- [Aim of the task] Decide whether each statement agrees with the text about John Warburton below, and back each yes or no with the deciding words quoted from it. 1. Warburton was born in Ireland. 2. His film career began with a Paramount picture. 3. He appeared on 35 episodes of Perry Mason.

- [Provided passage]
British actor (1903–1981)

John Warburton (June 18, 1903 – October 27, 1981) was a British actor who appeared in numerous Hollywood films in the 1930s to 1960s.

==Biography==
Born in Drogheda, Ireland, Warburton studied for the ministry at Oxford University and served in the British military beginning in 1916. He came to the United States as a stowaway on a freighter and began acting on stage in New York.

On Broadway, Warburton portrayed Cyril Beverley in Bird in Hand (1930). His film career began with RKO's Secrets of the French Police (1932). His work on television included performing on 35 episodes of Fireside Theater. He also guest-starred in television series such as Perry Mason and the Star Trek episode "Balance of Terror".

In 1933, Warburton was in the center of legal trouble in Los Angeles. A grand jury indicted two men for beating and robbing Warburton in revenge for his alleged beating of actress Alice White. She testified that an argument at a party led to Warburton's battery, which resulted in her spending four days in bed to recover.

==Personal life==
Among Warburton's five wives were Ruth Selwyn and Lucille Morrison.

==Death==
He died of cancer in Sherman Oaks, California at age 78.

- [Study material]
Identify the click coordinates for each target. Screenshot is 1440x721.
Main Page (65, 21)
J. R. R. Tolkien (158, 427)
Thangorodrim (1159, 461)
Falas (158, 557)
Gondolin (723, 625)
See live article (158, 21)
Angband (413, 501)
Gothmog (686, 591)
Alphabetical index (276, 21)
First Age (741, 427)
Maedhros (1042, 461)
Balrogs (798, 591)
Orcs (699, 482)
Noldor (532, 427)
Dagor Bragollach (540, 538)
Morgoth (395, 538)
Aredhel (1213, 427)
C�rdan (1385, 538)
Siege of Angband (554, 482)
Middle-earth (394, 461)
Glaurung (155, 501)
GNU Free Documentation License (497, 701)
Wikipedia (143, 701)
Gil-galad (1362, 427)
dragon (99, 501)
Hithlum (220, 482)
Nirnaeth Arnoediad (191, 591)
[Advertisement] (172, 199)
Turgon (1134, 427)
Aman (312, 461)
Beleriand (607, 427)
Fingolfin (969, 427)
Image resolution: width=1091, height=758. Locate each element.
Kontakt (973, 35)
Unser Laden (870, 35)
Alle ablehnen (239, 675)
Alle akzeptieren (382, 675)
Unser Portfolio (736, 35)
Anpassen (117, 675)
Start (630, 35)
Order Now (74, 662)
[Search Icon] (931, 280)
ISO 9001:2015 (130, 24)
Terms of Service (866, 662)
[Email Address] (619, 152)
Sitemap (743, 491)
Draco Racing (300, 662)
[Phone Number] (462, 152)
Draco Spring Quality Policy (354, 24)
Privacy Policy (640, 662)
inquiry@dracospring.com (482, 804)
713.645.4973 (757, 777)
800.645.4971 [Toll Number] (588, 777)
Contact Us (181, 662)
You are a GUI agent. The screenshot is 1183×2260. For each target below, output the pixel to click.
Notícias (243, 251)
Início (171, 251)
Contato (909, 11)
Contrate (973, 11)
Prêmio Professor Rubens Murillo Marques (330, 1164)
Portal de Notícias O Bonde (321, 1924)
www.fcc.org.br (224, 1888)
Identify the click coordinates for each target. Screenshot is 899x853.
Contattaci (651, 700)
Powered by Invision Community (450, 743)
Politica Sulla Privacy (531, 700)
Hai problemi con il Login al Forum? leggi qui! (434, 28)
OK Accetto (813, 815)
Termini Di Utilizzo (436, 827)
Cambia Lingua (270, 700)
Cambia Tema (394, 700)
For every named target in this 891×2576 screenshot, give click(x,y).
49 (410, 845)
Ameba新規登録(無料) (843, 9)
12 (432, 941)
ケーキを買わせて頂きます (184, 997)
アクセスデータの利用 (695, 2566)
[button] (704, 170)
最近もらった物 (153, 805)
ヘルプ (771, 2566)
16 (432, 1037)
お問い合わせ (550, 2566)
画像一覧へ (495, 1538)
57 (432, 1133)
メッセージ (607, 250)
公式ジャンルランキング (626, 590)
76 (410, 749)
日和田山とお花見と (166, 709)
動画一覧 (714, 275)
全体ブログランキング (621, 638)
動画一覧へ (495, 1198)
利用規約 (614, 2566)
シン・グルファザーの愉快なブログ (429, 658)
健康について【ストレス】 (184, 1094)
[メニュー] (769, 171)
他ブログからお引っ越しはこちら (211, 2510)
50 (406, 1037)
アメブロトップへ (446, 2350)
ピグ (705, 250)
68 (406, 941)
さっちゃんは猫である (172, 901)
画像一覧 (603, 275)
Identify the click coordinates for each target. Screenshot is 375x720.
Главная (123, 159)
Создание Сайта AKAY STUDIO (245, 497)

- [Reply to the exercise]
1. Yes: "Born in Drogheda, Ireland"
2. No: "His film career began with RKO's Secrets of the French Police (1932)."
3. No: "His work on television included performing on 35 episodes of Fireside Theater."